Obviamente que essas empresas são responsáveis pela forma como manipulam seus usuários a fim de monetizá-los, mas é importante que se diga que elas só funcionam desse modo por estarem elas mesmas, assim como nós todos, regidas pela lógica do lucro e da mercadoria. Ou seja, acabamos com Facebook ou paramos de utilizar o Google e virá outra rede com a mesma lógica, talvez mais especializada, sutil e perversa. Também é ingênuo pensar que sair das redes ou criar mecanismos individuais para resistir aos seus algoritmos será suficiente. A Internet e suas redes – e é disso, a meu ver, que se trata o documentário da Netflix – apenas escancarou uma coisa que quem critica o modelo capitalista já sabe há muito tempo: quando é permitido que o capitalismo aja segundo sua própria natureza, ele tende a acumulação, a entropia e a autofagia. Nenhuma ética que privilegie o cuidado dos seres humanos, dos demais seres vivos e do nosso Planeta, pode sobreviver enquanto a acumulação de riqueza e o lucro forem os soberanos.

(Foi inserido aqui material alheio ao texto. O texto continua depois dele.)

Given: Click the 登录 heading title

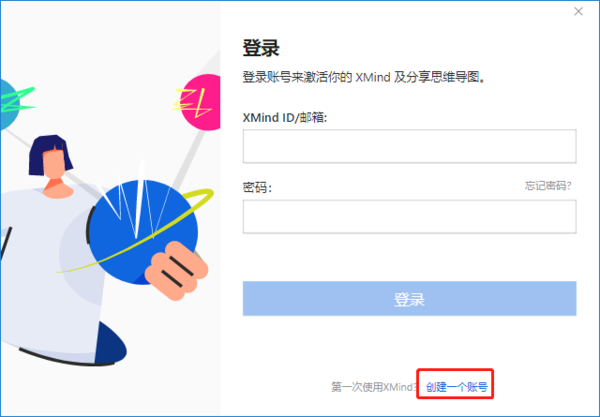Looking at the screenshot, I should coord(261,48).
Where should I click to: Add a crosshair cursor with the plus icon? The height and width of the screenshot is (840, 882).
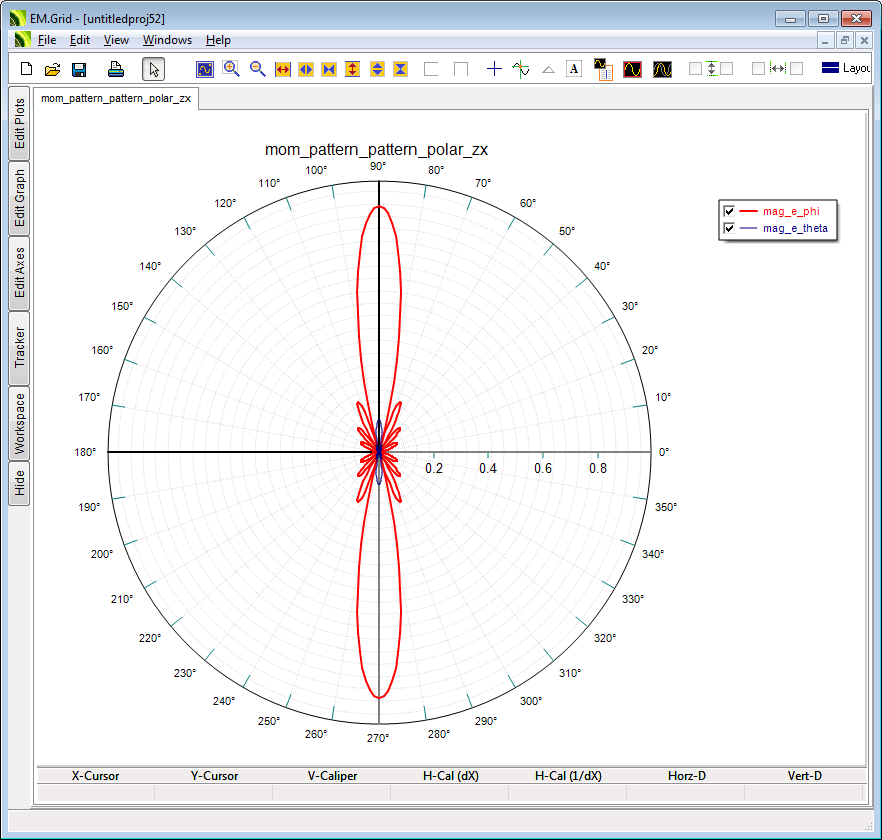click(494, 69)
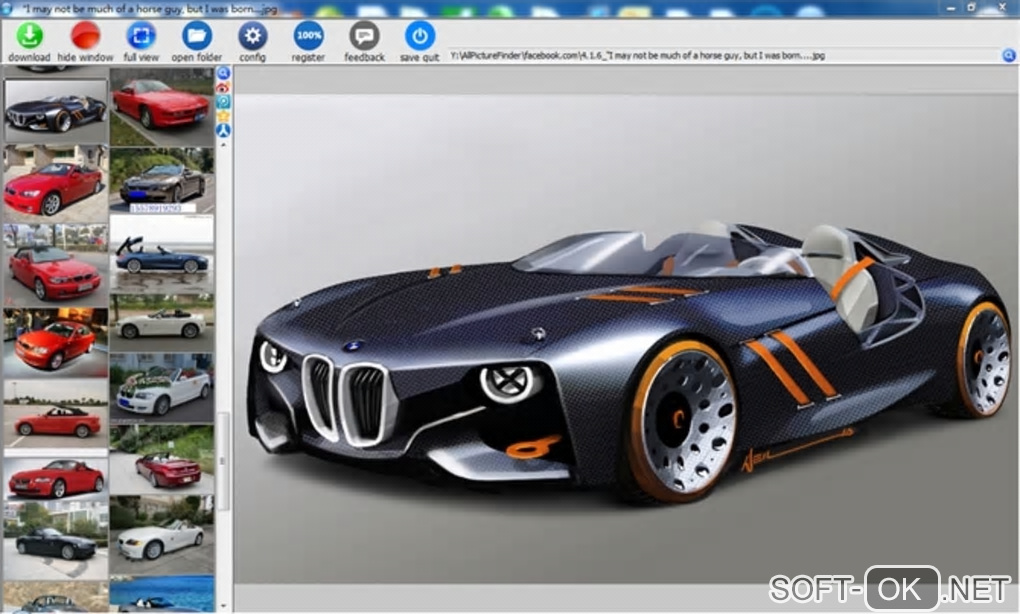Screen dimensions: 1020x614
Task: Click the yellow star icon in sidebar strip
Action: 224,116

Resumindo: dilema a ser enfrentado não são as redes sociais, é a forma como permitimos que o capitalismo as organize, regule e sugue dela seus lucros.
No caso da minha pesquisa, por exemplo, seria ingênuo pensar que a solução seria apenas combater o TDAH, convencendo mães e pais, educadores ou profissionais de saúde a resistirem ao diagnóstico, sem intervir na lógica perversa que transforma o sintoma e o sofrimento das pessoas em mercadoria. Se não for o TDAH, será outro diagnóstico, outro transtorno a jogar nossas crianças e jovens na máquina de moer capitalista.
Não é por acaso que a todo momento, no documentário, a compulsão pelas redes seja comparada a outros tipo de compulsão, como a por drogas. O uso de drogas é tão comum quanto a própria existência do ser humano, mas é nas sociedades capitalistas modernas que elas assumiram o caráter de consumo e de compulsão. Ou seja, há implicações subjetivas e políticas quando se passa a consumir uma coisa ao invés de usá-la. Os povos andinos, por exemplo, utilizam a folha de coca das mais diversas formas há mais de 8 mil anos, sem grandes problemas ou riscos, outra coisa bem diferente é o que se tornou a cocaína, que é a coca transformada em mercadoria capitalista. Assim sendo, queimar plantações de coca é uma falsa solução para a questão da violência urbana, do tráfico ou da dependência por cocaína.
A Internet ou suas redes é um falso dilema, que apenas encobre o verdadeiro.
O verdadeiro dilema é como fazer para barrar, subverter e superar o capitalismo.